In this article, I describe how easily ideal gas law problems can be solved. Again, I preach the same message: Begin each problem with an appropriate fundamental principle statement. The trick here is very simple: just start the solution of each problem with the ideal gas law expressed in a certain way. This approach is explained in some detail in the first problem solved. Its usefulness is then demonstrated in two additional problems in this article and in two seemingly difficult problems in the next article. In all cases, Boyle’s law, Charles’s law, and the many other forms that the ideal gas law takes in its various applications are not mentioned. Each problem solution is approached in the same way.
Since the text editor doesn’t support certain math symbols, I must use some unusual notation: (a) Almost all variables are represented by an uppercase letter with lowercase letters used as subscripts. For example, the initial pressure (i) (P) is represented by Pi. (B) Powers are designated by ^. For example, “X squared” is written X ^ 2 and “2.2 times 10 raised to the fifth” is written 2.2 x 10 ^ 5.

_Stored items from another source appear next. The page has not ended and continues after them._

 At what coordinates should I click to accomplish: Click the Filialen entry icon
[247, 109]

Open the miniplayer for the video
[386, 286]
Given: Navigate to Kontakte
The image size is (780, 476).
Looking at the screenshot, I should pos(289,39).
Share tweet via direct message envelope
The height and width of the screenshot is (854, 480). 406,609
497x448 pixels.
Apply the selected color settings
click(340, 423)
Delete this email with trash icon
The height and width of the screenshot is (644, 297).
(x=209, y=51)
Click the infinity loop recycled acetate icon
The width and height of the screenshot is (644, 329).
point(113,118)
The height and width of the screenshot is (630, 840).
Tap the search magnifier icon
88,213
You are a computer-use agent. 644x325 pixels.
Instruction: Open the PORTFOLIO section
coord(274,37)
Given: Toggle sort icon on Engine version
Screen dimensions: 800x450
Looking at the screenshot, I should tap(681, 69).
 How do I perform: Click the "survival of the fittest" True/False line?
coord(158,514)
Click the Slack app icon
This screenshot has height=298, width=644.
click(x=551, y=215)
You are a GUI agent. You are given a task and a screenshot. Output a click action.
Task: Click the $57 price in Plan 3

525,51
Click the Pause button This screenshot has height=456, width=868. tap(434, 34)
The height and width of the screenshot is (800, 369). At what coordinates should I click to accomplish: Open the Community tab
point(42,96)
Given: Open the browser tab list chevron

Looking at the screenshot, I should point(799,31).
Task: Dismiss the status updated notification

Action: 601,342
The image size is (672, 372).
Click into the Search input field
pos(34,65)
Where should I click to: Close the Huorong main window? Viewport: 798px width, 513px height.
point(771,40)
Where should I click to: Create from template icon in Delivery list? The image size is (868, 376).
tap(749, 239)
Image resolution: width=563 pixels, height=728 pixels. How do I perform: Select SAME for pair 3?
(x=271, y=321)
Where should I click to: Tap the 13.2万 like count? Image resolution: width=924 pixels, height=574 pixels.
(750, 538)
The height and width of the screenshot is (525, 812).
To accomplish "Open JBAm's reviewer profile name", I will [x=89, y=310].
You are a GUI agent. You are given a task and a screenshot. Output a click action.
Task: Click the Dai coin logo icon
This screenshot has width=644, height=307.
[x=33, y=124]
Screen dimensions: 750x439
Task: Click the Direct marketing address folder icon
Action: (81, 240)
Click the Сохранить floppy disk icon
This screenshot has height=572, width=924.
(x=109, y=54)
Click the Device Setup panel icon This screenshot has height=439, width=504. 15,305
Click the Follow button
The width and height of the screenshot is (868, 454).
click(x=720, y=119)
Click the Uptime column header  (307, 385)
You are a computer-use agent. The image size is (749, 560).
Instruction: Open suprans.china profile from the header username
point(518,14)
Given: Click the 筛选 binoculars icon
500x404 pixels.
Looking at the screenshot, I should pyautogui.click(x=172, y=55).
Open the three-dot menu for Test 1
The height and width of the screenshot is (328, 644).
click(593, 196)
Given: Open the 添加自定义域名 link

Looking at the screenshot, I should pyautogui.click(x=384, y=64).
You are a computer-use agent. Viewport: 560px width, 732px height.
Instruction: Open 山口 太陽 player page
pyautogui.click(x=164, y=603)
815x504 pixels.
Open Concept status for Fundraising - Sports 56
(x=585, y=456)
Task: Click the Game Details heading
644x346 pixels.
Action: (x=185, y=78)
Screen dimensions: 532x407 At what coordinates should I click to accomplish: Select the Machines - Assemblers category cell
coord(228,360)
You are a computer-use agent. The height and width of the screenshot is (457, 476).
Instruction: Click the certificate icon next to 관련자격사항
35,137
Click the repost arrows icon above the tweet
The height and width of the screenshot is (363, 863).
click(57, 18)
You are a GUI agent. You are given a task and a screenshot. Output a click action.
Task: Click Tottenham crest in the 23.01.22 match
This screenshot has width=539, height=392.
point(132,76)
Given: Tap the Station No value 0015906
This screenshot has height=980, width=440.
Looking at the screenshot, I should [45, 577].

Problem. A container with a volume of 2.00 L contains 3.00 moles of an ideal gas at a temperature of 293 K and a pressure of 36.1 atm. The gas is compressed to a volume of 1.00 L while its temperature is kept constant by placing the container in a large tub of water at 293 K. What is the new pressure of the gas?
Analysis. With the initial and final state of the gas designated by (i) and (u), we have from the ideal gas law
……………………………….. Ideal Gas Law
………………………… PiVi / NiTi = R = PuVu / NuTu.
In this particular case, a fixed quantity of gas is compressed at a constant temperature; then Ni = Nu and Ti = Tu, and the above equation reduces to
………………………………… PiVi = PuVu.
With Pi = 36.1 atm, Vi = 2.00 L and Vu = 1.00 L,
……………. Pu = PiVi / Vu = (36.1 atm) (2.00 L) / (1.00 L) = 72.2 atm.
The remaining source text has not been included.